The dataset players.csv contains information about individual Minecraft players collected by a UBC research group studying player behaviour. It includes demographic data, playtime, and experience level for each player, along with whether they subscribed to a game-related newsletter. 
- Number of observations: 196 players
- Number of variables: 7
- File name: players.csv

| Variable Name | Type | Description | Example Value |
|:--------------|:----:|:-----------:|:-------------:|
| experience | chr | Player's experience level (e.g. "Beginner", "Amateur", "Regular", "Pro", "Veteran") | "Pro" |
| subscribe | lgl | Whether the player subscribed to the newsletter (TRUE = subscribed, FALSE = not subscribed) | TRUE |
| hashedEmail | chr | Anonymized email identifier (used for unique player identification) | "f19e136ddd..." |
| played_hours | dbl | Total hours the player spent playing on the server | 30.3 |
| name | chr | Player's in-game name | "Morgan" |
| gender | chr | Player's gender, typically "Male" or "Female" (also includes "Other", "Prefer not to say", "Two-Spirited", "Agender", and "Non-binary") | "Male" | 
| Age | dbl | Player's age in years | 21 |

In [3]:
players |>
  summarize(
    mean_hours = round(mean(played_hours, na.rm = TRUE), 2),
    median_hours = round(median(played_hours, na.rm = TRUE), 2),
    min_hours = round(min(played_hours, na.rm = TRUE), 2),
    max_hours = round(max(played_hours, na.rm = TRUE), 2),
    mean_age = round(mean(Age, na.rm = TRUE), 2),
    min_age = round(min(Age, na.rm = TRUE), 2),
    max_age = round(max(Age, na.rm = TRUE), 2)

→ Given records
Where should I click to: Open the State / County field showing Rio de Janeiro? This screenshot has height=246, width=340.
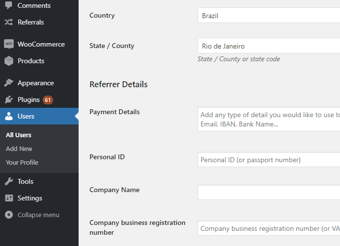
---
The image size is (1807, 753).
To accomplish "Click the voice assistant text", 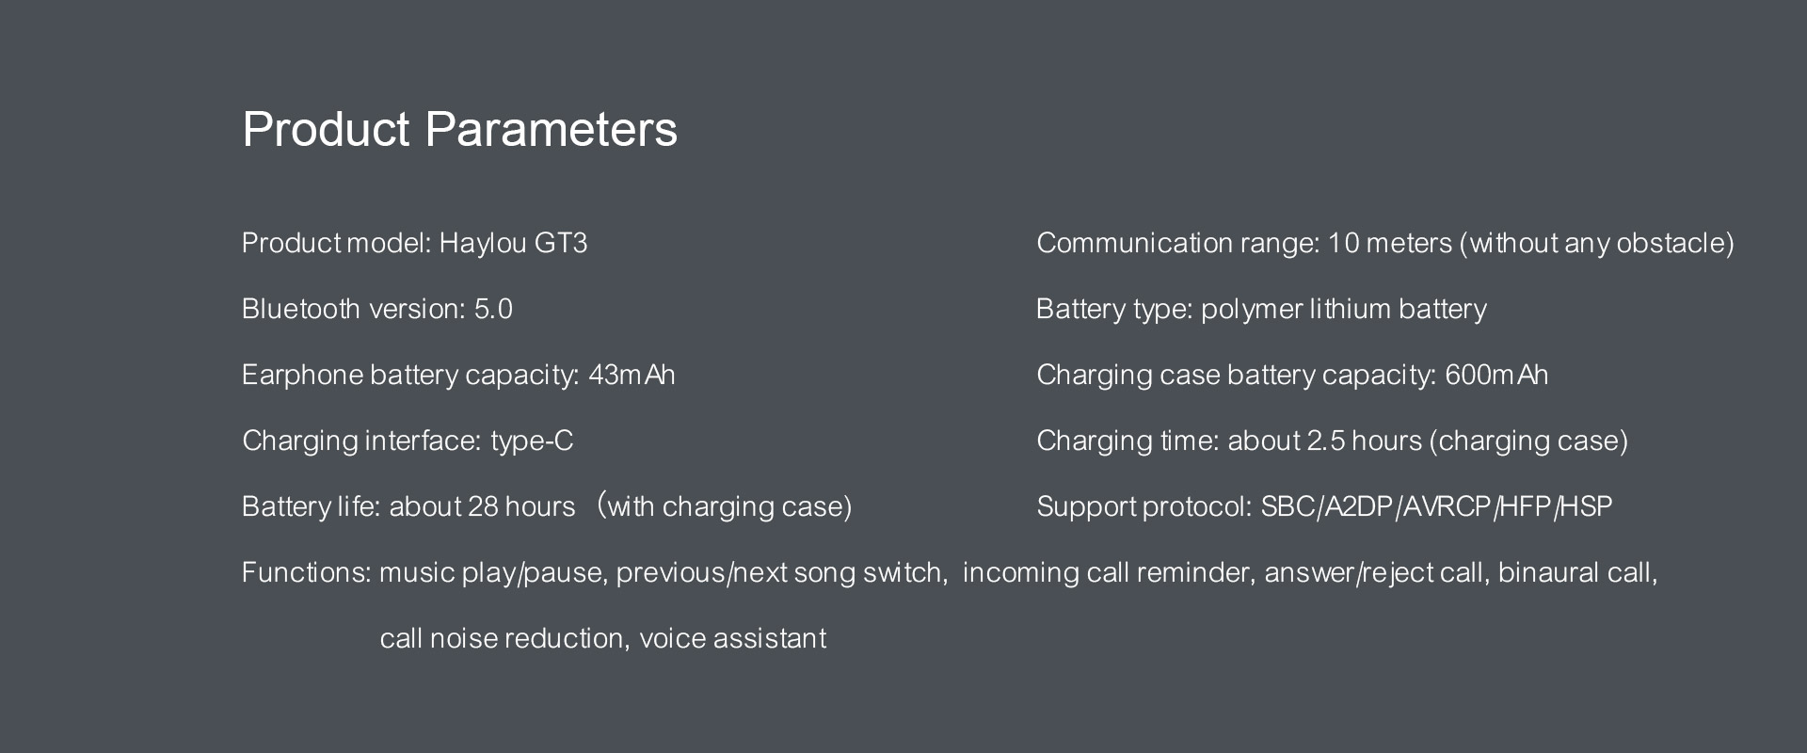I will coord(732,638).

→ Work to complete
[a] In the description of the Minecraft players dataset, how many players are observed?
[b] Name every experience level listed in the description of the Minecraft players dataset.

→ Responses to the exercise
[a] 196 players.

[b] Beginner, Amateur, Regular, Pro, Veteran